--- Given passage Enclosed Below ---

In the summer of 2015, the Department of Labor announced a proposed rule that would change overtime pay. Specifically, the proposed changes update the Fair Labor Standards Act (FLSA) and would entitle more workers to overtime pay and provide for future automatic increases. It goes without saying that these changes could have a big impact on businesses.
What should businesses know about the proposed changes, and what should they do to prepare for them? Here we take a closer look at the overtime rule changes and what businesses should know.
We sat down with Austin-based attorney Judy Osborn, who has been a lawyer for more than 30 years. Osborn works as a consultant, counseling management on preventing and resolving employment problems, and as a trainer, giving on-site training for employers and employees.
What The Proposed Changes Say
Right now most employers are required under the FLSA to pay their employees time-and-a-half rates for any hours worked beyond 40 hours a week. This doesn’t apply to all workers, though; the act exempts some from those protections, including those who earn more than $23,660 per year and are in management or executive roles. These exemptions are about to change.
According to the Department of Labor, to qualify for the executive employee exemption today, employees must meet all of these four criteria:
- The employee must be compensated on a salary basis (as defined in the regulations) at a rate not less than $455 per week;
- The employee’s primary duty must be managing the enterprise, or managing a customarily recognized department or subdivision of the enterprise;
- The employee must customarily and regularly direct the work of at least two or more other full-time employees or their equivalent; and
- The employee must have the authority to hire or fire other employees, or the employee’s suggestions and recommendations as to the hiring, firing, advancement, promotion or any other change of status of other employees must be given particular weight.
The Department of Labor has proposed doubling the salary level for those exemptions to close to $50,440 per year, which the White House has said will entitle about five million additional workers to overtime pay. Another key change in the revisions is that in an effort to prevent the new salary level from becoming outdated, the Department of Labor wants to automatically update the salary level on an annual basis. It would do this either by using a fixed percentile of wages or the consumer price index, according the National Law Review.
“Requiring the salary threshold to continue to increase automatically is particularly important in the DOL’s view because it will tend to keep employees who spend significant amounts of time on non-exempt duties from becoming exempt simply because their salary increases keep pace with inflation or with the economy generally,” the National Law Review says.
The proposed changes came out on July 6 of this year. After a two-month period for the public to comment – something that’s customary for new federal regulations – the Department of Labor is now considering the comments, and perhaps adjusting parts of the rule, says Osborn. Once the final rule is published, it will go into effect 60 days later. There’s not an exact date for when that will happen, but Osborn says her best guess is that it will be published in the second quarter of 2016, which means it will be late summer 2016 when changes go into effect.
How Should Employers Prepare?
Some industries will feel the effects of this more than others: areas where salaries tend to be lower, like retail, nonprofits, and hospitality are among those that will be affected.
Osborn says there are two things employers should do now, regardless of any upcoming changes in the regulations.
“First, conduct an employee/independent contractor audit,” Osborn says. “If any worker isn’t an employee, be confident of the exact basis on which you claim the worker is an independent contractor. Remember the government always assumes employee status, and the burden is on the employer to prove otherwise, based on the government’s criteria.

--- End of Enclosed Given passage ---

_Exercise A:_ Translate this sentence from the overtime rule article into Spanish: "Once the final rule is published, it will go into effect 60 days later."
_Exercise B:_ In the overtime rule article, what annual salary level has the Department of Labor proposed for the exemptions?
_Exercise C:_ Reproduce the part of the overtime rule article starting with "The proposed changes came" and going on through "Should Employers Prepare?".

--- Given entries Enclosed Below ---

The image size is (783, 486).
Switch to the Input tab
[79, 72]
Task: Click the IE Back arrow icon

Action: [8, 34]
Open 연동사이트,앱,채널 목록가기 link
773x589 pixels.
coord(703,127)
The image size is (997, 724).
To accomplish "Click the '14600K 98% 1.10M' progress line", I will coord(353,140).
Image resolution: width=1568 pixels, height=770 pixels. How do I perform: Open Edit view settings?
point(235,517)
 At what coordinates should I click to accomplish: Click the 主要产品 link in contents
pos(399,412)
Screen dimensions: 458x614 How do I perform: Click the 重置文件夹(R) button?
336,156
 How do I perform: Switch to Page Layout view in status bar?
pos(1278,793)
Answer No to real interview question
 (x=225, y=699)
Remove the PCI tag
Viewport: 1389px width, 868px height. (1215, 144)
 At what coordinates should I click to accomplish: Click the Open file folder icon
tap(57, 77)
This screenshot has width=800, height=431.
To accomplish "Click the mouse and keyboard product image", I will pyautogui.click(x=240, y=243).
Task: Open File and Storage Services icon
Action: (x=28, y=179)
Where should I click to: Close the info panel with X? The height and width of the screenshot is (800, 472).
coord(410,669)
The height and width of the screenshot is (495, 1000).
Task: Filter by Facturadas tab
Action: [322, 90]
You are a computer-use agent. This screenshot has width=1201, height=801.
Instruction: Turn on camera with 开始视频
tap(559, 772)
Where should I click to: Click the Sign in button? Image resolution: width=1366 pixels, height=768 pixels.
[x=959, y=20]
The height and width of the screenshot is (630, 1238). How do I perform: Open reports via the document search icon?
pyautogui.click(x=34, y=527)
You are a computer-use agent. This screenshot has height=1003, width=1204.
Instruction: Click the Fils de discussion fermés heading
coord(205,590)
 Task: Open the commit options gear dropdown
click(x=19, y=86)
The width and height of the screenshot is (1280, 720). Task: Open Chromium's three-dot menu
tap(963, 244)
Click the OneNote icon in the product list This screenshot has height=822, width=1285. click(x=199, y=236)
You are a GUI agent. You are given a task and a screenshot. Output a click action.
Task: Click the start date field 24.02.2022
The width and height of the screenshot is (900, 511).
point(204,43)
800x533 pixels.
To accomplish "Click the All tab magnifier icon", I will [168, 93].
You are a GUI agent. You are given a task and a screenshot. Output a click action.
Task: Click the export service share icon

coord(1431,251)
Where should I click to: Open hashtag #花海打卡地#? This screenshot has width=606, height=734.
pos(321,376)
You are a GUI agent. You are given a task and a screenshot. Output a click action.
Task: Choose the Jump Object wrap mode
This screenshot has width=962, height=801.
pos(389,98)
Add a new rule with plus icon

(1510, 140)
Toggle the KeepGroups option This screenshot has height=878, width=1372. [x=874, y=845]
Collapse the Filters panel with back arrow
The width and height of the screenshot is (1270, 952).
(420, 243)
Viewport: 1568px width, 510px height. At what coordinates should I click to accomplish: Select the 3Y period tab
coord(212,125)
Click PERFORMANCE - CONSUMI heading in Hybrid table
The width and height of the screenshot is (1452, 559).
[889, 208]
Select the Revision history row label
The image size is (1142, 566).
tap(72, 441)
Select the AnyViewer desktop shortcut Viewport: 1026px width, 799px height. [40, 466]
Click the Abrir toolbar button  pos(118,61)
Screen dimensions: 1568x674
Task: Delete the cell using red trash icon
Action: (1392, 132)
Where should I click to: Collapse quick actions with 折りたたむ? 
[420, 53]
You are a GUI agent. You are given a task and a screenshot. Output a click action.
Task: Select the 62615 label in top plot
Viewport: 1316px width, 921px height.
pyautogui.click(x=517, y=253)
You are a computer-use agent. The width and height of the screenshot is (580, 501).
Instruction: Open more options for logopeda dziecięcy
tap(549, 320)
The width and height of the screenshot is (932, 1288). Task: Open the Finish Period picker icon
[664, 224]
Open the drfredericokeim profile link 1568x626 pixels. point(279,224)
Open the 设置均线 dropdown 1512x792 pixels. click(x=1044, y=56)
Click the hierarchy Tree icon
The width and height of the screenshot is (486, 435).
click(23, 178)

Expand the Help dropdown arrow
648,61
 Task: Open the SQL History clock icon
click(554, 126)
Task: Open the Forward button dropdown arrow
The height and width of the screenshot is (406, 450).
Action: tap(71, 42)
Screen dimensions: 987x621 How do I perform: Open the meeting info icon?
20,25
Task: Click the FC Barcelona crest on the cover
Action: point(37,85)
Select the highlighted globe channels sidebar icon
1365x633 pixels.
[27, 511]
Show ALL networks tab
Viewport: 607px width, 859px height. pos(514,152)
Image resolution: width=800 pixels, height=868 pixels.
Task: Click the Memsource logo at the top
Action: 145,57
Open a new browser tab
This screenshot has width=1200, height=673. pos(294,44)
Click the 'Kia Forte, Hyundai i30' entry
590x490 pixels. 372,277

--- End of Enclosed Given entries ---

_Task answer A:_ Una vez que se publique la norma definitiva, entrará en vigor 60 días después.

_Task answer B:_ Close to $50,440 per year.

_Task answer C:_
The proposed changes came out on July 6 of this year. After a two-month period for the public to comment – something that’s customary for new federal regulations – the Department of Labor is now considering the comments, and perhaps adjusting parts of the rule, says Osborn. Once the final rule is published, it will go into effect 60 days later. There’s not an exact date for when that will happen, but Osborn says her best guess is that it will be published in the second quarter of 2016, which means it will be late summer 2016 when changes go into effect.
How Should Employers Prepare?